§ MATERIAL FOR THIS EXERCISE:
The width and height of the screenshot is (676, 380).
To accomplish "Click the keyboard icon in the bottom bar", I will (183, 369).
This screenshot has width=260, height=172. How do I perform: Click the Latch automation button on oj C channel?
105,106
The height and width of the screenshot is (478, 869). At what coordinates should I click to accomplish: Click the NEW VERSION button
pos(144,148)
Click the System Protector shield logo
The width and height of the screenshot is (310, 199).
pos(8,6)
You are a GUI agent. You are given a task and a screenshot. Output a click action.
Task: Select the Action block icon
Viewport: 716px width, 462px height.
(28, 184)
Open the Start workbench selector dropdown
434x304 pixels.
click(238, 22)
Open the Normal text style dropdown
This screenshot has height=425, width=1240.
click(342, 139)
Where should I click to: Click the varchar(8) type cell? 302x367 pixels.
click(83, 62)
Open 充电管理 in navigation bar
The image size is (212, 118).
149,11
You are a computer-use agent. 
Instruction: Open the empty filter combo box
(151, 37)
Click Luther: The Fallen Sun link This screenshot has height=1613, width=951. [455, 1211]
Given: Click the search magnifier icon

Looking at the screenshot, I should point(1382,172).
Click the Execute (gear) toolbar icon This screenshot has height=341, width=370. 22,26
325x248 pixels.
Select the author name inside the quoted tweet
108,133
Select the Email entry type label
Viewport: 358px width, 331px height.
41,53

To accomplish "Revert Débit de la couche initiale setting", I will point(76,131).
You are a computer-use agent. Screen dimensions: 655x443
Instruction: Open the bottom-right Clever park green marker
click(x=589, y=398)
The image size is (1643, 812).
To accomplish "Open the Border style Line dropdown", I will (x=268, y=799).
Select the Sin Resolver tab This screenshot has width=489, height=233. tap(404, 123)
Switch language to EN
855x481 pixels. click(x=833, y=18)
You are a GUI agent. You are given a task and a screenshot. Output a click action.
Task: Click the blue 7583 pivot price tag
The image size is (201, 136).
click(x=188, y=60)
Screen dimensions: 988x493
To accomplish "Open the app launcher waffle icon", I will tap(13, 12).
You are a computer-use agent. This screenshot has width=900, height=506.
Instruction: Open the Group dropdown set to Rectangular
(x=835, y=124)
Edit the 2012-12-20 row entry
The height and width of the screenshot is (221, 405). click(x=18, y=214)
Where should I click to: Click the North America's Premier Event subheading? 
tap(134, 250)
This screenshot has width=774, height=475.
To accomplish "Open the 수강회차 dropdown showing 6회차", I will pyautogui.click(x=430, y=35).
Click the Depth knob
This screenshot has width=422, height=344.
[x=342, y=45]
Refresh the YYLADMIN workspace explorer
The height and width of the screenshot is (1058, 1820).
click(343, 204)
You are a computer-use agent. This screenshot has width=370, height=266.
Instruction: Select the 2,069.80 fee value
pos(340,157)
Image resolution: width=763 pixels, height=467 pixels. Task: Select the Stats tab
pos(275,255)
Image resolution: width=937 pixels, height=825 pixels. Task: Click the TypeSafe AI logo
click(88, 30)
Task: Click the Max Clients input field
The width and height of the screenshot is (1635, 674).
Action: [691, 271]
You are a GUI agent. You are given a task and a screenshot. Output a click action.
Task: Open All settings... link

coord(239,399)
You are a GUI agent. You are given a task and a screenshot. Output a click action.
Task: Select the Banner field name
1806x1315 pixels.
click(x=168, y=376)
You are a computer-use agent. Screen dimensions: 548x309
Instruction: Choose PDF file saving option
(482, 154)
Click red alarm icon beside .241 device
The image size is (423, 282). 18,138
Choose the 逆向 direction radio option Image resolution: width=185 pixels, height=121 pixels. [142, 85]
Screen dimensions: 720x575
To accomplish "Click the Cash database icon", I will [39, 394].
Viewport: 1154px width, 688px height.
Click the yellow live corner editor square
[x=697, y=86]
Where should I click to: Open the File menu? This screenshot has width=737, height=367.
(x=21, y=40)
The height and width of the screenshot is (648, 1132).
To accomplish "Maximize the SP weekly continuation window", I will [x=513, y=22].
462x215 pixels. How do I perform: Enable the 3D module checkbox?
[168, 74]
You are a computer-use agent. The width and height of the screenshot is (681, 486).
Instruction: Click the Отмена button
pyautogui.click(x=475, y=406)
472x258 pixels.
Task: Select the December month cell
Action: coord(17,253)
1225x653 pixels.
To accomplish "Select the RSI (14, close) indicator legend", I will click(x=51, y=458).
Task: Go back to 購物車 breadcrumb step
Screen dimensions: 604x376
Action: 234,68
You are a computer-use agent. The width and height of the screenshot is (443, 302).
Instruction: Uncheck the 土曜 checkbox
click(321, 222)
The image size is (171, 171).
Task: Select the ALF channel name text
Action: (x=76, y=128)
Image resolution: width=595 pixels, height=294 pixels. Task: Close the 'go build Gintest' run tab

§ WHAT IS BEING ASKED: Only one stretch of the entries above is wanted: the lines from the one containing "The image size is (1643, 812)." through the one containing "This screenshot has width=774, height=475.". Please reproduce it exactly.

§ YOUR SOLUTION:
The image size is (1643, 812).
To accomplish "Open the Border style Line dropdown", I will (x=268, y=799).
Select the Sin Resolver tab This screenshot has width=489, height=233. tap(404, 123)
Switch language to EN
855x481 pixels. click(x=833, y=18)
You are a GUI agent. You are given a task and a screenshot. Output a click action.
Task: Click the blue 7583 pivot price tag
The image size is (201, 136).
click(x=188, y=60)
Screen dimensions: 988x493
To accomplish "Open the app launcher waffle icon", I will tap(13, 12).
You are a computer-use agent. This screenshot has width=900, height=506.
Instruction: Open the Group dropdown set to Rectangular
(x=835, y=124)
Edit the 2012-12-20 row entry
The height and width of the screenshot is (221, 405). click(x=18, y=214)
Where should I click to: Click the North America's Premier Event subheading? 
tap(134, 250)
This screenshot has width=774, height=475.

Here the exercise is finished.